— Start Input records —

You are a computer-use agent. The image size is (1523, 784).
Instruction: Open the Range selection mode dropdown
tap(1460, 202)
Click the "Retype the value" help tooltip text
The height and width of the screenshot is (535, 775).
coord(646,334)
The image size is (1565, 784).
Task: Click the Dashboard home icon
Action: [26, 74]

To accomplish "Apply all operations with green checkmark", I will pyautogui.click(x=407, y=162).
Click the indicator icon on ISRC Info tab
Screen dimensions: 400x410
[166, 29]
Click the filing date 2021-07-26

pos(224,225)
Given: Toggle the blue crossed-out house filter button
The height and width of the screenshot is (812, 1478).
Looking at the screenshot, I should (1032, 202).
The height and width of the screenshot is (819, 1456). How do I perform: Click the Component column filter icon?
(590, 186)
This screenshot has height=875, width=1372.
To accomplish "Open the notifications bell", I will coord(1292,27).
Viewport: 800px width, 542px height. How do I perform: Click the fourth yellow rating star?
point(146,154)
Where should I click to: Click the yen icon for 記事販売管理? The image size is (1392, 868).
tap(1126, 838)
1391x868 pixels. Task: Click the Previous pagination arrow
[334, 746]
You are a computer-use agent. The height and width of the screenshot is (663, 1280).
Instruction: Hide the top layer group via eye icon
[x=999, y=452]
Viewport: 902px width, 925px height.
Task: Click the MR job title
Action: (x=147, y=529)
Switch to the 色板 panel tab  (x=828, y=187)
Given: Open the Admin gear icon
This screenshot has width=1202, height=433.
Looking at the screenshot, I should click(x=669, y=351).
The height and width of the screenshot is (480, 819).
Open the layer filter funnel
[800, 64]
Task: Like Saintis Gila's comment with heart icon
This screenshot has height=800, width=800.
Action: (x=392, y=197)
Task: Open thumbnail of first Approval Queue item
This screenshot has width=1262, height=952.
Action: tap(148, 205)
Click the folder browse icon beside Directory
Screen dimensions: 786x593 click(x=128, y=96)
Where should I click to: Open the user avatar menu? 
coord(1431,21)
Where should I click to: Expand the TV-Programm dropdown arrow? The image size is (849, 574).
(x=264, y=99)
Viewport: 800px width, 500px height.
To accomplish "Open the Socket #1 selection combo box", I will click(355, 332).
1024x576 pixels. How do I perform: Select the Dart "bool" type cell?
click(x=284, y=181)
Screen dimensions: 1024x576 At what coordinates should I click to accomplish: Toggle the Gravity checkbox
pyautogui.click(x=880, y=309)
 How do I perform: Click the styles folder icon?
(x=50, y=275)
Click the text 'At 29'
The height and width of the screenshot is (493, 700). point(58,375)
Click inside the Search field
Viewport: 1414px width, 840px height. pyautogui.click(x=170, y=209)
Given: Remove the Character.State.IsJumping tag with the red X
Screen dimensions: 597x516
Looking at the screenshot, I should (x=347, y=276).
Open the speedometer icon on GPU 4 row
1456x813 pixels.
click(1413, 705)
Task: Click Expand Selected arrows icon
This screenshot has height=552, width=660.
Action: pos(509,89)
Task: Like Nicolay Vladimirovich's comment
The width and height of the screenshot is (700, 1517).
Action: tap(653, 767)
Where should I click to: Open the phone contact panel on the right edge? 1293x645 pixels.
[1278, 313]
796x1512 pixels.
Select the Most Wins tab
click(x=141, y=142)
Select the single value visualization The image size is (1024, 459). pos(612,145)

— End Input records —

(Required work): Copy out the data from its start down to and including the line that contains "Looking at the screenshot, I should (1032, 202).".

(Result of the task):
You are a computer-use agent. The image size is (1523, 784).
Instruction: Open the Range selection mode dropdown
tap(1460, 202)
Click the "Retype the value" help tooltip text
The height and width of the screenshot is (535, 775).
coord(646,334)
The image size is (1565, 784).
Task: Click the Dashboard home icon
Action: [26, 74]

To accomplish "Apply all operations with green checkmark", I will pyautogui.click(x=407, y=162).
Click the indicator icon on ISRC Info tab
Screen dimensions: 400x410
[166, 29]
Click the filing date 2021-07-26

pos(224,225)
Given: Toggle the blue crossed-out house filter button
The height and width of the screenshot is (812, 1478).
Looking at the screenshot, I should (1032, 202).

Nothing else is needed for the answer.